*TASK REQUIREMENTS*. In the entries that follow, repeat exactly the lines from the one that has "Viewport: 768px width, 432px height." through the one that has "Task: Click soccer", but omit pictures.

*Dataset entries*.

• • • •

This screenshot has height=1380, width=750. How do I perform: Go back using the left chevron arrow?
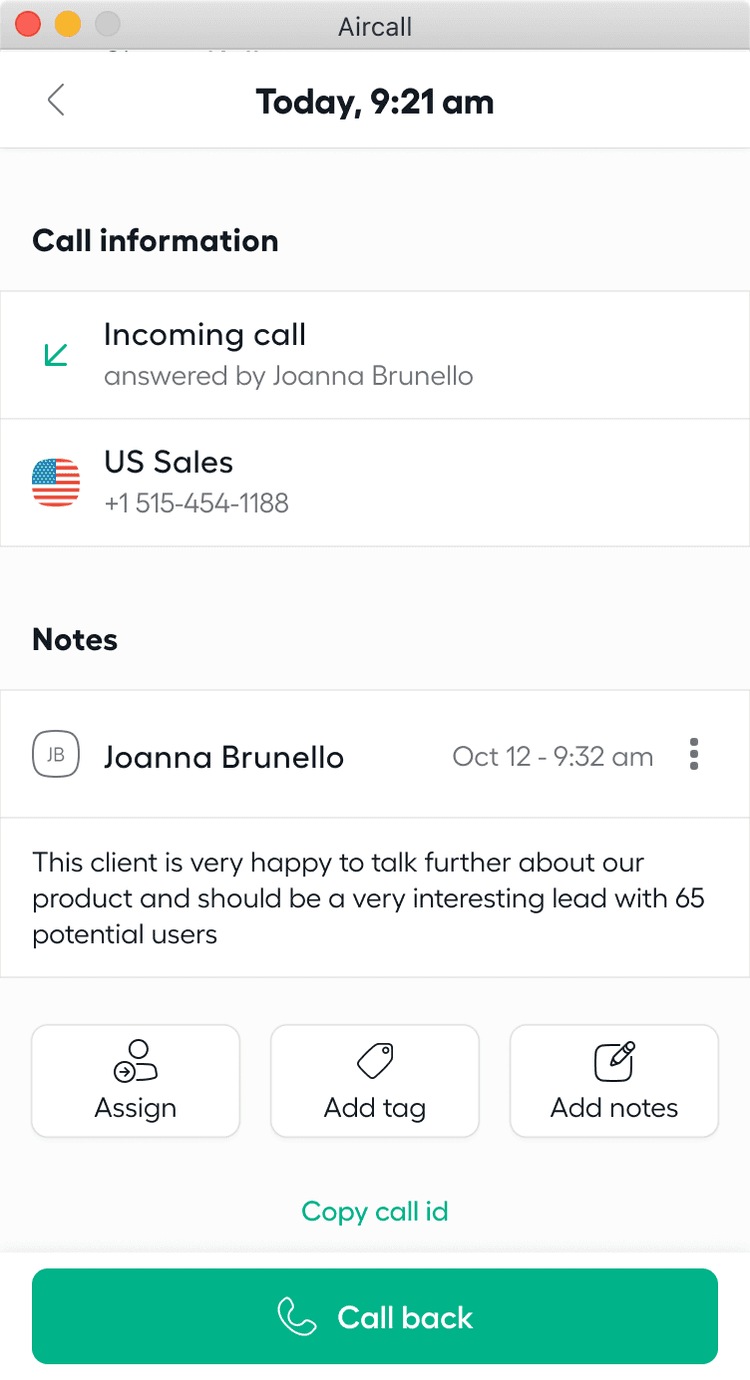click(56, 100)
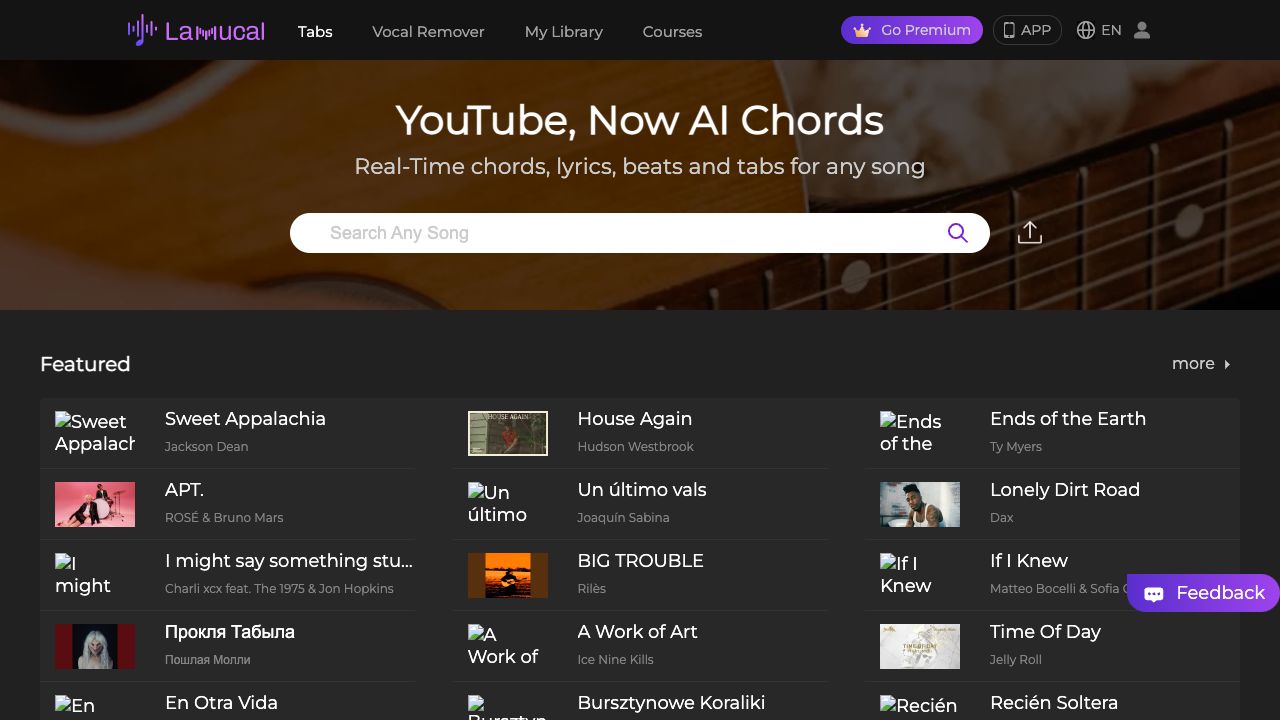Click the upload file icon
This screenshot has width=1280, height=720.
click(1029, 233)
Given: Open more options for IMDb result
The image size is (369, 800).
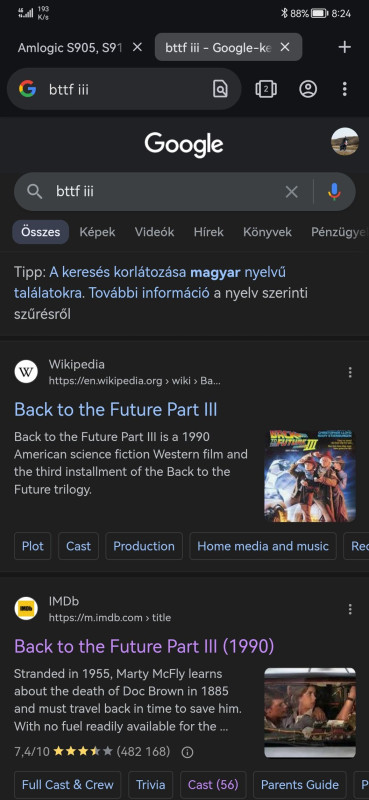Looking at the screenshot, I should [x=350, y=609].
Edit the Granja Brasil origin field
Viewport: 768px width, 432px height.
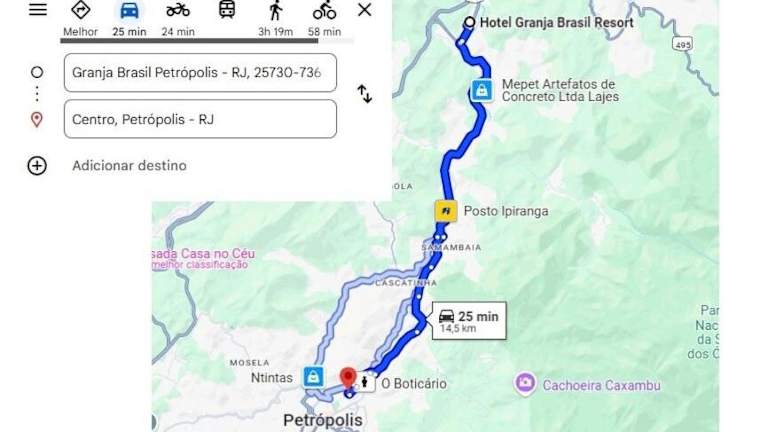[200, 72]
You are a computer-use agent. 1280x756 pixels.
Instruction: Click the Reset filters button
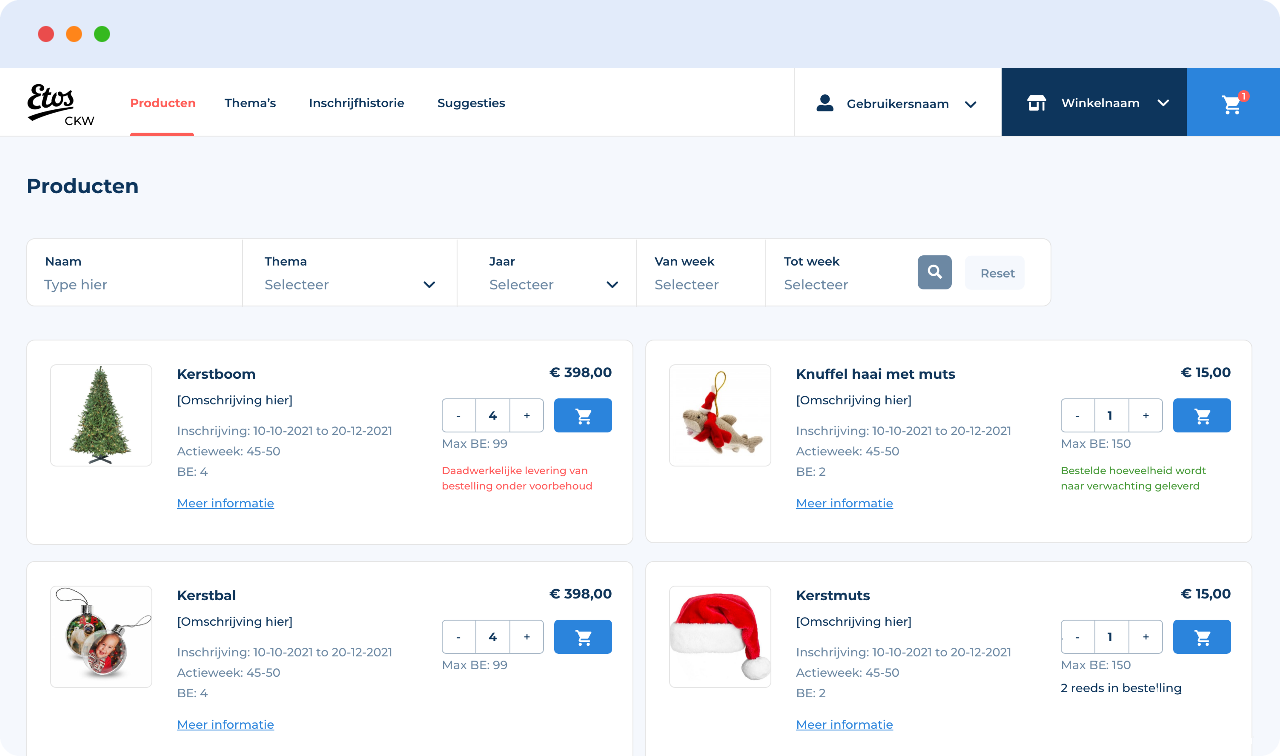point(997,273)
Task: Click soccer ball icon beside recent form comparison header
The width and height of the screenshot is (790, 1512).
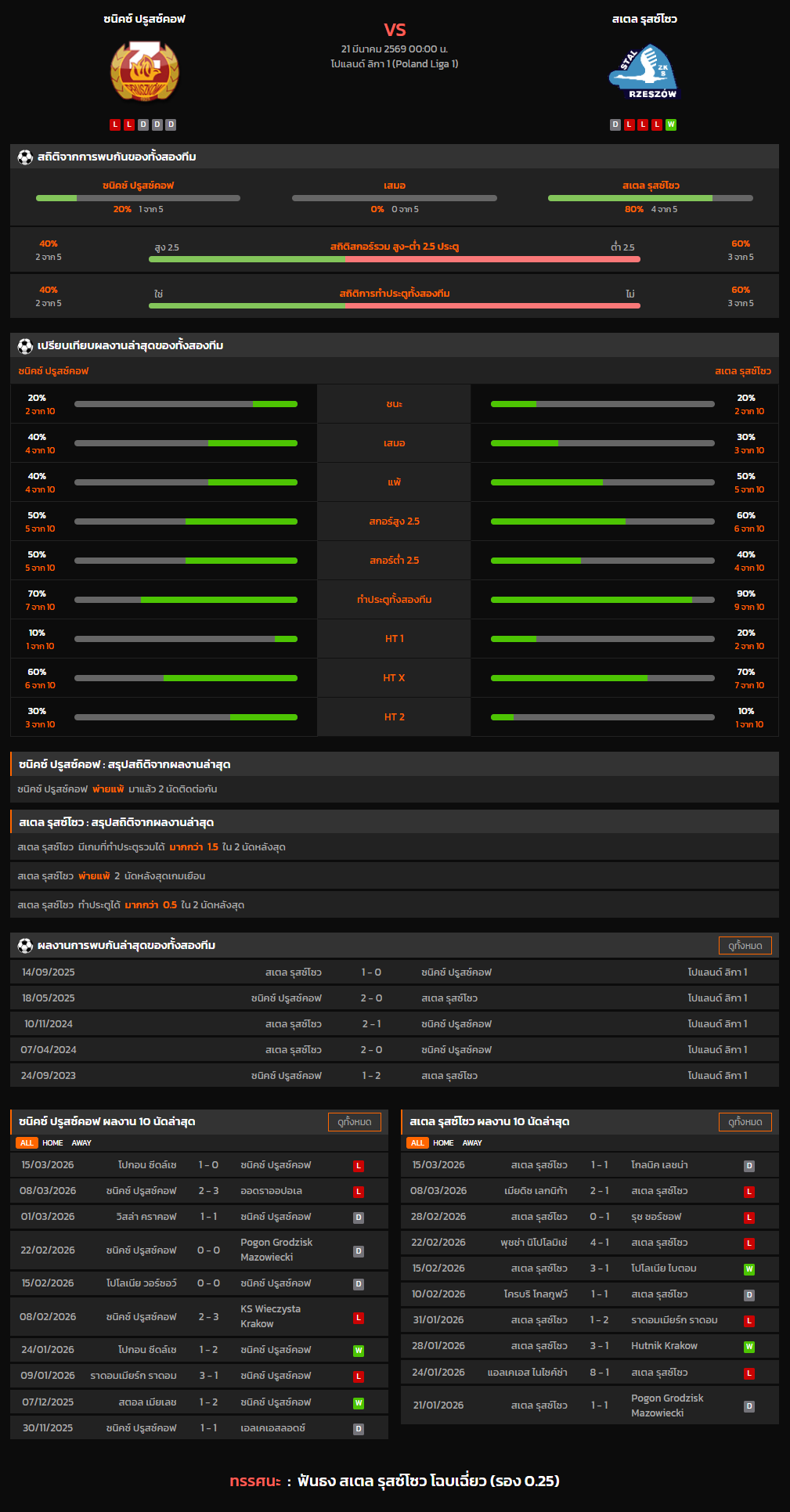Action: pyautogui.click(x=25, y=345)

• • • •

*RESULT FOR THIS TASK*.
Viewport: 768px width, 432px height.
[200, 72]
You are a computer-use agent. 1280x756 pixels.
Instruction: Click the Reset filters button
point(997,273)
Task: Click soccer ball icon beside recent form comparison header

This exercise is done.